# EXTRACT TO READ:
Segment Open

Jekyll and Hyde breaking free!

As I’ve blogged about a couple of times, the Victorian stage scripts adapting Jekyll and Hyde had a huge influence on subsequent adaptations. The two scripts I read this week are noteworthy in that they don’t stick as closely to that template as the Richard Abbott script reviewed at the link does.

As H. Leonard Cuddy’s JEKYLL AND HYDE has a large role for a maid (an unhappy one, raped in one scene, murdered later) I’d assumed Cuddy was influenced by Mary Reilly but no, this came out in 1981.

Jekyll here has the radical belief that intelligence and character aren’t something born into us: all our brains as bodily organs are equal in ability but education and social status leads to us burying a lot of it. This annoys both Dr. Lanyon and his niece Celestine — is Jekyll seriously suggesting that his uncouth new maid isn’t innately and obviously inferior to Celestine? Despite which Jekyll and Celestine become engaged in the “well, I guess you’ll do” matter of fact way some people apparently did back then. Unfortunately Jekyll’s experiments in unearthing what’s buried go in unanticipated directions … interesting.

Segment Closed

# DATA LISTING:
Segment Open

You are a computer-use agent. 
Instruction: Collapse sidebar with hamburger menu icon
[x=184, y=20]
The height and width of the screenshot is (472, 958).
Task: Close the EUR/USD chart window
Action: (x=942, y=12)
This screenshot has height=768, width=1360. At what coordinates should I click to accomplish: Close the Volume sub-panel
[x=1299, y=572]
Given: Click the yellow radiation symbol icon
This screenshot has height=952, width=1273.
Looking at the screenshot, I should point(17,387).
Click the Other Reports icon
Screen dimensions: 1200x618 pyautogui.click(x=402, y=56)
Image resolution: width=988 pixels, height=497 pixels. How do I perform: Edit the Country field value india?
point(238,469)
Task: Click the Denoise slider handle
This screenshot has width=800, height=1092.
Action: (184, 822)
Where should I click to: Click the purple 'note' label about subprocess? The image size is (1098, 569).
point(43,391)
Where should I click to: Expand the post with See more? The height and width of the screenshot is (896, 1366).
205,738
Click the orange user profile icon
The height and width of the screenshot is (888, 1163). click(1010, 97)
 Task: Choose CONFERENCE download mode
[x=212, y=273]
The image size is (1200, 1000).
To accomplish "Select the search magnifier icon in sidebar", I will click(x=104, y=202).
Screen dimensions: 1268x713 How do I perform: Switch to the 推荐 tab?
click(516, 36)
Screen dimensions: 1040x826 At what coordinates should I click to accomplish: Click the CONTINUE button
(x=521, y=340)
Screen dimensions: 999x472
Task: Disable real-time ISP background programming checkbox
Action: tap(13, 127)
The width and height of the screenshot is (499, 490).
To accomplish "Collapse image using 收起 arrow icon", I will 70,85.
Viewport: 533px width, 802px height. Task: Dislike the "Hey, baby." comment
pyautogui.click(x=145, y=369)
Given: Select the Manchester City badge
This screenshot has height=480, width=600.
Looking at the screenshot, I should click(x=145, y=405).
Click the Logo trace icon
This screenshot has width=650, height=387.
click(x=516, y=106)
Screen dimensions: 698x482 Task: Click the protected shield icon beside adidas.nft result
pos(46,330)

Segment Closed

# EXERCISE BRIEF:
Copy the part of the Jekyll and Hyde post that opens with the words containing "Jekyll and Hyde breaking" and closes with "the link does.", swapping "Victorian" for "Edwardian". The rows have nothing to do with the Jekyll and Hyde post.

# SOLUTION FOR THIS PROBLEM:
Jekyll and Hyde breaking free!

As I’ve blogged about a couple of times, the Edwardian stage scripts adapting Jekyll and Hyde had a huge influence on subsequent adaptations. The two scripts I read this week are noteworthy in that they don’t stick as closely to that template as the Richard Abbott script reviewed at the link does.